Co to jest węgieł? Znaczenie i etymologia wyrazu
Rzeczownik węgieł to rdzennie polskie słowo. Wywodzi się od prasłowiańskiego *ǫgъlъ oznaczającego ‘kąt, róg, narożnik’.
Poszukując znaczenia słowa węgieł, musimy zajrzeć do terminologii związanej z architekturą, bo to właśnie z tej dziedziny wywodzi się omawiany wyraz.
Otóż ten tajemniczy węgieł to nic innego, jak miejsce zetknięcia się dwóch pionowych ścian zewnętrznych jakiegoś budynku, jest więc niezwykle istotny w zapewnieniu budowli stabilności. Pierwotnie węgieł był wykonany z dwóch krzyżujących się drewnianych belek połączonych złączem ciesielskim, tzw. łączeniem na zrąb.
Od węgła swoją nazwę bierze kamień węgielny (niekiedy mówi się też węgłowy). Dawniej bowiem pod czterema węgłami, czyli narożnikami budynku, umieszczano kamienie, które miały stanowić podstawy tych narożników. To dawało solidność każdej konstrukcji.
Węgieł – przykłady użycia
- W architekturze starożytnej węgieł ze względu na swoje znaczenie najczęściej miał formę ozdobną.

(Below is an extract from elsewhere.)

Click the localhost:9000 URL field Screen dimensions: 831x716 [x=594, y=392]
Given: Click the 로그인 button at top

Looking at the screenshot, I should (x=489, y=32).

- Zza węgła nagle wybiegł jakiś pies.
Węgieł – synonimy i wyrazy bliskoznaczne
- Narożnik, naroże, winkiel, róg, zwęgłowanie.
Węgieł – wyrazy pokrewne
- Węgłowy, węgłowa, węgłowe, węgielny, węgielna, węgielne.
Połączenia wyrazowe
- Węgieł budynku, chałupy, domu, szopy,
- strzelać, wyglądać zza węgła,
- za węgłem.
Przykłady użycia wyrazu węgieł w literaturze
Chilo skoczył do rogu najbliższej uliczki i jął wyzierać zza węgła czekając, co się stanie.
Winicjusz dopiero w sieni zrozumiał całą trudność przedsięwzięcia. Dom był duży, kilkupiętrowy, jeden z takich, jakich tysiące budowano w Rzymie w widokach zysku z najmu mieszkań, zwykle zaś budowano tak pośpiesznie i licho, że nie było niemal roku, aby kilka z nich nie zapadło się na głowy mieszkańców. Były to prawdziwe ule, zbyt wysokie i zbyt wąskie, pełne komórek i zakamarków, w których gnieździła się ludność uboga, a zarazem nader liczna.
Henryk Sienkiewicz, Quo vadis
Tymczasem kapitan, który jak zauważyłem, dziwnie miał wypchane kieszenie i piersi, począł wydobywać przeróżne drobiazgi, jak: sztandar Wielkiej Brytanii, Biblię, kłębek tęgiego powroza, pióro, atrament, dziennik okrętowy i kilka funtów tytoniu. Znalazłszy za ogrodzeniem dość długą żerdź świerkową, ociosaną z kory i gałązek, z pomocą Huntera zatknął ją na rogu warowni, gdzie przyciesie krzyżowały się z sobą, tworząc węgieł. Następnie wdrapawszy się na dach, własnoręcznie przymocował i rozwinął flagę.